Mesonephric-like adenocarcinomas are rare neoplasms occurring in the uterine corpus and ovary which bear a close morphologic resemblance to cervical mesonephric adenocarcinomas. They also have a similar immunophenotype and harbor similar molecular abnormalities to mesonephric adenocarcinomas and it is debated whether they are truly of mesonephric origin or represent Mullerian neoplasms closely mimicking mesonephric adenocarcinomas.
We report an unusual case with bilateral ovarian serous borderline tumors and extraovarian low-grade serous carcinoma (invasive implants). In one ovary, there was a component of mesonephric-like adenocarcinoma.
The immunophenotypes of the serous and the mesonephric-like components were distinct and as expected for the individual tumor types (serous component diffusely positive with WT1 and estrogen receptor and negative with GATA3, TTF1 and CD10; mesonephric-like component WT1 and estrogen receptor negative and GATA3, TTF1, and CD10 positive; both components diffusely positive with PAX8 and exhibiting "wild-type" p53 immunoreactivity). In all components (bilateral serous borderline tumors, low-grade serous carcinoma and mesonephric-like adenocarcinoma), an identical KRAS mutation was detected (NM_004985.4): c.35G>A, p.(G12D) proving a clonal association between the serous and mesonephric-like components and excluding a collision neoplasm.

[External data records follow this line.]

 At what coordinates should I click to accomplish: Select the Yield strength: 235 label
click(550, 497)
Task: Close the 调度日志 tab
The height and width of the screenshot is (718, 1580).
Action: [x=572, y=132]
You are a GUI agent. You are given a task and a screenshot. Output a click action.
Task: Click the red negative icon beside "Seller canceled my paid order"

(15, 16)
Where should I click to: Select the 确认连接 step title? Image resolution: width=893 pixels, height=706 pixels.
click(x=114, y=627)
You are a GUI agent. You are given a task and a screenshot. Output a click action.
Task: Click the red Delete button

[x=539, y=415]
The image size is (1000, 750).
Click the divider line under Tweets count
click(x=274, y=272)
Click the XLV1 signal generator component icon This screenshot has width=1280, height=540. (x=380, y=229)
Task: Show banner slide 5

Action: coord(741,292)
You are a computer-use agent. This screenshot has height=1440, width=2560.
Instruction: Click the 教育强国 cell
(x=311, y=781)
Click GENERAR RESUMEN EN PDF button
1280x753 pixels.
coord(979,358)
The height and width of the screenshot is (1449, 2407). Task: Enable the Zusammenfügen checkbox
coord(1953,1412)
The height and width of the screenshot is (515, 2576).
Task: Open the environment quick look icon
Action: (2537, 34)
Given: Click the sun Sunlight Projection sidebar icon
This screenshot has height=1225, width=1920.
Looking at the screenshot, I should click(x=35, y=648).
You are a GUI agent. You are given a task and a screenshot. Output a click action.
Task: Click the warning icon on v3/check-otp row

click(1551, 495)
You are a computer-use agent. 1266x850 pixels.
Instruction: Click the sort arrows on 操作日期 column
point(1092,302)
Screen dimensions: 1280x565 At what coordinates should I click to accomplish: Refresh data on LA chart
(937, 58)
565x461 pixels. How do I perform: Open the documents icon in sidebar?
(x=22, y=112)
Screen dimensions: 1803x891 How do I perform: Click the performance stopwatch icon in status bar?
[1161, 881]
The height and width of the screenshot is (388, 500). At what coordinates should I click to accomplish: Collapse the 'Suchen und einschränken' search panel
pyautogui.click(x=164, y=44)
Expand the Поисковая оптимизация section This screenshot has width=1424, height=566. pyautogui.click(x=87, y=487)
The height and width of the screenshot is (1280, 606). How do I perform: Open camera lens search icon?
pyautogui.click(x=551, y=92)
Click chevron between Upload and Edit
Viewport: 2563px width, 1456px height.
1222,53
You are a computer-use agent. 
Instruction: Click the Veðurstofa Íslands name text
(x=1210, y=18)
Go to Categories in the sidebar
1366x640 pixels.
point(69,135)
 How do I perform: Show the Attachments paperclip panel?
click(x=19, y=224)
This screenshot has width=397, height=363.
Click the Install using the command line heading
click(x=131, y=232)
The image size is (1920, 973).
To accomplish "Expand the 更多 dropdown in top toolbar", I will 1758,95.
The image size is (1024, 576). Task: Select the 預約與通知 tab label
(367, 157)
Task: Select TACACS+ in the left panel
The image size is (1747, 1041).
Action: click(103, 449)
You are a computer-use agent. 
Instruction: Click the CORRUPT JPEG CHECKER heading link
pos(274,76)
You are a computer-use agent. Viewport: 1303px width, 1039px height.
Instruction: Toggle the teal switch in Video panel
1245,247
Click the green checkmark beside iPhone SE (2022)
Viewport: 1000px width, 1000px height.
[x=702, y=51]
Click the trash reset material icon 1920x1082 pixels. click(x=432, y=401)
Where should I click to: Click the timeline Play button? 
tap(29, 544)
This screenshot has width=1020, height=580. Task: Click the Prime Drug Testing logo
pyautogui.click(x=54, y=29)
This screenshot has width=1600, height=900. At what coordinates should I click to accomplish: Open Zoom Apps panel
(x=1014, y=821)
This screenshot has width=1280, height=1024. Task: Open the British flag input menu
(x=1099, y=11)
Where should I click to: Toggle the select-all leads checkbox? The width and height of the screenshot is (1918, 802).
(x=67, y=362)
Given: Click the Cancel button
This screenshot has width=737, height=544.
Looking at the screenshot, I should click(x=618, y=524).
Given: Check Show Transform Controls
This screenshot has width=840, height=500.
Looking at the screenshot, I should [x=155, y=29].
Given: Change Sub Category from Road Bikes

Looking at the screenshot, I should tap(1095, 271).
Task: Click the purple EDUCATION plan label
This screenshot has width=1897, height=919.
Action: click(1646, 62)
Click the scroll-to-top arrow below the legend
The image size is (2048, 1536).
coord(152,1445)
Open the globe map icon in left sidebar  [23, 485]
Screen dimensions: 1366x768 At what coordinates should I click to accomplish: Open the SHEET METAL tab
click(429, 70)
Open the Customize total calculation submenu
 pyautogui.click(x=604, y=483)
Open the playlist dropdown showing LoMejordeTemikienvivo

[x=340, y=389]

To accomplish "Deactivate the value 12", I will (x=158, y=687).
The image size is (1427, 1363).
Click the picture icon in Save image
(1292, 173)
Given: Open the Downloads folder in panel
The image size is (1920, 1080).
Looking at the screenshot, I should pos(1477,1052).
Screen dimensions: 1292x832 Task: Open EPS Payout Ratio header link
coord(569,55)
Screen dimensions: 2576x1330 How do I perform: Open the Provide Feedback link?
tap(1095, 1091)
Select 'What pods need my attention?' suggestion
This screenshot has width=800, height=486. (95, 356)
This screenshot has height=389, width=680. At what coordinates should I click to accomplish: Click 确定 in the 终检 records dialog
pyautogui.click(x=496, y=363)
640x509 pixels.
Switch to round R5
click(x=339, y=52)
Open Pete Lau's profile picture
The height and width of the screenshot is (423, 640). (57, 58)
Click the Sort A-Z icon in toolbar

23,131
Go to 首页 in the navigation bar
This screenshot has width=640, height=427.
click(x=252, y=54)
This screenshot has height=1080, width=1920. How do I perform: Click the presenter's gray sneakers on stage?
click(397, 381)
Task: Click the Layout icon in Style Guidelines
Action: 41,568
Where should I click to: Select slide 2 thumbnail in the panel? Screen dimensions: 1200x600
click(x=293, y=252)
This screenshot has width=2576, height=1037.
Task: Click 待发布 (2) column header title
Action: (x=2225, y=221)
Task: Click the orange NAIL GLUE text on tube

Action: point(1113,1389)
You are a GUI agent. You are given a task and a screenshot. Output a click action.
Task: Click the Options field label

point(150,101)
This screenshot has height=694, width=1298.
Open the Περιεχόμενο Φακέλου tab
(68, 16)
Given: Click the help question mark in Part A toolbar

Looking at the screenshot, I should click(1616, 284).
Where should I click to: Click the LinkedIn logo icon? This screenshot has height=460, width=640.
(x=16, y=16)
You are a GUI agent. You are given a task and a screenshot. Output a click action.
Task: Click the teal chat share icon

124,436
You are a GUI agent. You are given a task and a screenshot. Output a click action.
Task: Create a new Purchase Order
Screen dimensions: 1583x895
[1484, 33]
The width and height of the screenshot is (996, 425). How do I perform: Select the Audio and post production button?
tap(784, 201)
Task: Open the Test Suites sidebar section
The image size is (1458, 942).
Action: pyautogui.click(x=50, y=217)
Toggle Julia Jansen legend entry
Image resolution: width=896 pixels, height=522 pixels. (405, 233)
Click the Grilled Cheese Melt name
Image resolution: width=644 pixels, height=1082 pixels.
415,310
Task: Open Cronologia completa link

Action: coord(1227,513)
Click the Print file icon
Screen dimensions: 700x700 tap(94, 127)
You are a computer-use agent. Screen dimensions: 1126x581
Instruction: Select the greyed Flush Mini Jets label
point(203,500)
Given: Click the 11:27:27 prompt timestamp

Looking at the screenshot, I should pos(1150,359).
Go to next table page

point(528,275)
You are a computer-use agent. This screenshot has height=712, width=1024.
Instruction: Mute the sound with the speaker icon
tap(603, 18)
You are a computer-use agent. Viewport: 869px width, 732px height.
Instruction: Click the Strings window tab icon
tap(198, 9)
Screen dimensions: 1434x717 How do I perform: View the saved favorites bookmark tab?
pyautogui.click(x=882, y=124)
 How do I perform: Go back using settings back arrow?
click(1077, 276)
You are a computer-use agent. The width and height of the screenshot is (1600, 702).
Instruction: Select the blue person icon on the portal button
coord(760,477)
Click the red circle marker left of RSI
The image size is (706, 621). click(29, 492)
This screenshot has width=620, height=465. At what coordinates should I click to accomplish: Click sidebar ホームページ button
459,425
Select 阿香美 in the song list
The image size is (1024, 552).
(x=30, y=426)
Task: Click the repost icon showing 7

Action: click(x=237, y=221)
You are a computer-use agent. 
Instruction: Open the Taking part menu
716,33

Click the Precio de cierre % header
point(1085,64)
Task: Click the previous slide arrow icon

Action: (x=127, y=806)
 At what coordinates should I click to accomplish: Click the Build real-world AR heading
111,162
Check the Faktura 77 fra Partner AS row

This represents the second reported case of a combined ovarian low-grade serous tumor and mesonephric-like adenocarcinoma; in the previously reported case, an identical NRAS mutation was present in both components. These 2 cases provide evidence that ovarian mesonephric-like adenocarcinomas have, at least in some cases, a Mullerian origin and differentiate along mesonephric lines.
We present additional evidence for this by reviewing associated findings in published and unpublished ovarian mesonephric-like adenocarcinomas; 8 of 11 of these neoplasms contained other Mullerian lesions in the same ovary, mainly endometriosis and adenomas/adenofibromas.